Data Visualization Project 01: Rat Sightings NYC 2015-2017

rats nyc
rats nyc

Dataset Overview

This project is to understand rat sightings in New York better. Originally I wanted to work on data from the world cup matches dataset, but I needed more information to give a good data analysis. Instead, I chose to go with the rats_nyc dataset. You can gather so much information from all the rat sightings reported in NYC from 2015 to 2017. The dataset includes the location of the rat sighting, the date/time it was recorded, if the issues were closed, and much more. I enjoyed going through this dataset because I never want to move to New York, the rat report helps remind me why I will never live there.

Rat Sightings Per Day

Data Exploration

Now that we’ve downloaded the data we can start data exploration!

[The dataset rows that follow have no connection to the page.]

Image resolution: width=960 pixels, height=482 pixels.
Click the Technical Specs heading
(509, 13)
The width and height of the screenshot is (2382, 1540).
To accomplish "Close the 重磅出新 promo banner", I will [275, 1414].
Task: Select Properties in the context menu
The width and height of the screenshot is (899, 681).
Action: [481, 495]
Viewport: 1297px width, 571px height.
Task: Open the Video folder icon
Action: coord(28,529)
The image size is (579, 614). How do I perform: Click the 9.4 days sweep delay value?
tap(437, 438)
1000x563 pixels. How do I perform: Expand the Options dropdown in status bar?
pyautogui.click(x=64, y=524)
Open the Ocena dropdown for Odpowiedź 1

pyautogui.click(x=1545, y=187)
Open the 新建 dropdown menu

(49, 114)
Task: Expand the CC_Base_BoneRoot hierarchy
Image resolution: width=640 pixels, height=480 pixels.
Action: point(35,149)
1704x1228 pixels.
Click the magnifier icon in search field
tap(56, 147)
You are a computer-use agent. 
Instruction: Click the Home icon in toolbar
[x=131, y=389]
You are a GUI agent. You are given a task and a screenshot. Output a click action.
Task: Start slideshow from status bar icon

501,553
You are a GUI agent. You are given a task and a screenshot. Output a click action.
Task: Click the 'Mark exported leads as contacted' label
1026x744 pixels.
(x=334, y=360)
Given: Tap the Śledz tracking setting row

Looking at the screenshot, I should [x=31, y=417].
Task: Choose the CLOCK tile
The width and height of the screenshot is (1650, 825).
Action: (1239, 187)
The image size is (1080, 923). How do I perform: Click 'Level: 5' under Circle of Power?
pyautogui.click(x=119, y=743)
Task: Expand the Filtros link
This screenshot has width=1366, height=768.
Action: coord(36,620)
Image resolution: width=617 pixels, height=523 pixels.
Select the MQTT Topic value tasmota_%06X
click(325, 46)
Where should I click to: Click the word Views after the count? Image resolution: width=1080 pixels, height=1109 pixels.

new_file_path <- "../data/rats_nyc.csv"
rats <- read_csv(new_file_path)

To make it easier to maniuplate the sightings weekday column I am going to convert created_date that’s already type of <S3: POSIXct> into a weekday by using the function wday from the lubridate package and then I’ll save it into the sighting weekday column

rats$sighting_weekday <-wday(rats$created_date,label = T, abbr = F)
rats %>% 
  group_by(sighting_weekday, borough) %>% 
  count() %>% 
  arrange(desc(n))

which day of the week has the most rat sightings

dotw <- rats %>% 
  group_by(sighting_weekday,borough) %>% 
  count() %>% 
  na.omit() %>% 
  arrange(desc(n))
rat_borough <- ggplot(data = dotw, mapping = aes(x= sighting_weekday, y=n))+
  geom_col()+
  facet_wrap(~ borough, scales = "free_x")+
  labs(title = "Rat Sightings Per Day")+
  ylab("sightings reported in thousands")+
  xlab("")+
  scale_y_continuous(labels = label_number(suffix = "K", scale = 1e-3))+
   theme_bw()+
  theme(axis.title.x = element_text(hjust = 0),axis.text.x = element_text(angle = 45, hjust = 1), panel.grid =  element_blank())
 

Now that we have seperated the rat sightings out for each day of the week. I wanted to see which boroughs had the most rat sightings. To better visualize this I was used the facet_wrap function to give the reader a better breakdown of all the boroughs and the number of daily sightings. Figure 1.1 shows the results

figure 1.1
figure 1.1

I was able to learn more on how to scale my x and y labels so no information is cut off. I also learned that its important to have the weekdays in order to better show off the information.

Rat Sighting Locations

After seeing the amount of sightings per the boroughs I wanted to show how many many of those affected “family” buildings (figure 1.2). Just taking a quick look at the data I see a lot of the reports come from “family buildings” how much sightings were reported per location

location_rat <- rats %>% 
   filter(location_type != "Other (Explain Below)") %>% 
  group_by(location_type) %>% 
  count() %>% 
  na.omit()

Using the geom_pointrange function I made a “lollipop” chart to better visualize the amount of reports that came from family buildings.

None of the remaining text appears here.